L'éditeur de romans en fascicules Henry Steeger a déclaré : « Les romans en fascicules ont été la principale source de divertissement pour des millions de personnes […] tel un écran de télévision noir et blanc immobile, auquel le lecteur pouvait incorporer les pensées les plus extravagantes que lui soufflait son imagination. » [traduction] (Hutchison, 1995, p. 7) Malheureusement pour Steeger et d'autres éditeurs, le public semblait maintenant préférer les images animées et réclamer de la couleur, et son imagination avait besoin de nouveaux stimulants. Les romans en fascicules avaient effectivement été la principale source de divertissement pour des millions de personnes, mais cela était chose du passé.
Ces publications spectaculaires ont, en définitive, connu une fin moins spectaculaire. La convergence des forces du marché, la baisse de l'intérêt du public et l'apparition de nouvelles formes de divertissement ont été si lourdes de conséquences pour les romans en fascicules qu'ils n'ont pu tenir le coup : ils ont disparu au milieu des années 1950. À l'instar de la victime décrite par Frederick Spenser Squires dans « The Corpse Had One Shoe », les romans en fascicules étaient fascinants, attrayants, percutants… et morts.
Références
Bell, John. « Les mesures de répression contre la bande dessinée », Au-delà de l'humour : L'histoire de la bande dessinée au Canada anglais et au Québec, Bibliothèque et Archives Canada (en ligne). www.collectionscanada.ca/bandes-dessinees/027002-8400-f.html (consulté le 15 juin 2005)

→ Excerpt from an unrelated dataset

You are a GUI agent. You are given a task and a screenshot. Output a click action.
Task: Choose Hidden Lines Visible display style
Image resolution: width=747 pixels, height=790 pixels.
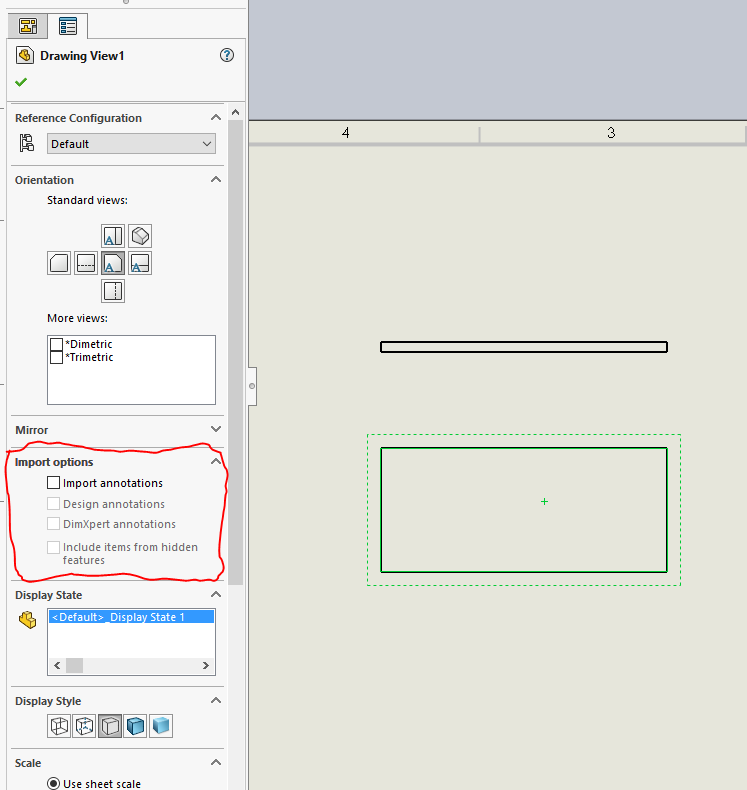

Hutchison, Don. The Great Pulp Heroes, Oakville, Mosaic Press, 1995.
King, William Lyon Mackenzie. « Kingsmere and Ottawa », 16 octobre 1947, p. 3. ArchiviaNet : Recherche en ligne. Le journal personnel de William Lyon Mackenzie King, Bibliothèque et Archives Canada (en ligne). http://king.collectionscanada.ca/FR/default.asp (consulté le 15 juin 2005)
Strange, Carolyn, et Tina Loo. True Crime, True North: the Golden Age of Canadian Pulp Magazines, Vancouver, Raincoast Books, 2004.